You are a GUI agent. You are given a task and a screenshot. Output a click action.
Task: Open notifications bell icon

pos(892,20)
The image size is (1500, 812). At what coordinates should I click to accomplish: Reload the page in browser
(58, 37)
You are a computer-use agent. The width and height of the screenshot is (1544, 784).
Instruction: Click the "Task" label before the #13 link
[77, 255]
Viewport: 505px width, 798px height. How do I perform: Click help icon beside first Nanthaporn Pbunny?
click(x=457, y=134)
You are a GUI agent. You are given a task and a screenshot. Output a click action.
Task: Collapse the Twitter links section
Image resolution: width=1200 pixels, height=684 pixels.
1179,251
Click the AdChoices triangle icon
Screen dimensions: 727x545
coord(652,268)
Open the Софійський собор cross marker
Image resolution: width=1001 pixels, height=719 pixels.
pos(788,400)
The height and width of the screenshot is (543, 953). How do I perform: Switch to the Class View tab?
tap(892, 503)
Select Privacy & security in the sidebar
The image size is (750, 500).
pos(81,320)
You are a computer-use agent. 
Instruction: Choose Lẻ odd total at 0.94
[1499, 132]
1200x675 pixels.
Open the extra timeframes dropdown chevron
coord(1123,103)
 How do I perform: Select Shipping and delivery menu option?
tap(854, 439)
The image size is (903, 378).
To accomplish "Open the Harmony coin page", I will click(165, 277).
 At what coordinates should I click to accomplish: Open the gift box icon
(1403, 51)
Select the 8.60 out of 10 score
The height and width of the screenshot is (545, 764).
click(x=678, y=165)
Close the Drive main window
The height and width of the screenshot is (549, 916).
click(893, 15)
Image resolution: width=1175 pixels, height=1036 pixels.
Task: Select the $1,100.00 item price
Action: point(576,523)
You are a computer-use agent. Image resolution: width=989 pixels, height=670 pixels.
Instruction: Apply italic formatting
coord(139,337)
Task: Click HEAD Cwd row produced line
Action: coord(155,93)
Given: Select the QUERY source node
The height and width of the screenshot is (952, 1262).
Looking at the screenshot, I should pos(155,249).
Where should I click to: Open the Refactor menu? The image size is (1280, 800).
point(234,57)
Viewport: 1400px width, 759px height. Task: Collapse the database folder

Task objective |
The response should be every record above restated exactly.

Task solution |
You are a GUI agent. You are given a task and a screenshot. Output a click action.
Task: Open notifications bell icon

pos(892,20)
The image size is (1500, 812). At what coordinates should I click to accomplish: Reload the page in browser
(58, 37)
You are a computer-use agent. The width and height of the screenshot is (1544, 784).
Instruction: Click the "Task" label before the #13 link
[77, 255]
Viewport: 505px width, 798px height. How do I perform: Click help icon beside first Nanthaporn Pbunny?
click(x=457, y=134)
You are a GUI agent. You are given a task and a screenshot. Output a click action.
Task: Collapse the Twitter links section
Image resolution: width=1200 pixels, height=684 pixels.
1179,251
Click the AdChoices triangle icon
Screen dimensions: 727x545
coord(652,268)
Open the Софійський собор cross marker
Image resolution: width=1001 pixels, height=719 pixels.
pos(788,400)
The height and width of the screenshot is (543, 953). How do I perform: Switch to the Class View tab?
tap(892, 503)
Select Privacy & security in the sidebar
The image size is (750, 500).
pos(81,320)
You are a computer-use agent. 
Instruction: Choose Lẻ odd total at 0.94
[1499, 132]
1200x675 pixels.
Open the extra timeframes dropdown chevron
coord(1123,103)
 How do I perform: Select Shipping and delivery menu option?
tap(854, 439)
The image size is (903, 378).
To accomplish "Open the Harmony coin page", I will click(165, 277).
 At what coordinates should I click to accomplish: Open the gift box icon
(1403, 51)
Select the 8.60 out of 10 score
The height and width of the screenshot is (545, 764).
click(x=678, y=165)
Close the Drive main window
The height and width of the screenshot is (549, 916).
click(893, 15)
Image resolution: width=1175 pixels, height=1036 pixels.
Task: Select the $1,100.00 item price
Action: point(576,523)
You are a computer-use agent. Image resolution: width=989 pixels, height=670 pixels.
Instruction: Apply italic formatting
coord(139,337)
Task: Click HEAD Cwd row produced line
Action: coord(155,93)
Given: Select the QUERY source node
The height and width of the screenshot is (952, 1262).
Looking at the screenshot, I should pos(155,249).
Where should I click to: Open the Refactor menu? The image size is (1280, 800).
point(234,57)
Viewport: 1400px width, 759px height. Task: Collapse the database folder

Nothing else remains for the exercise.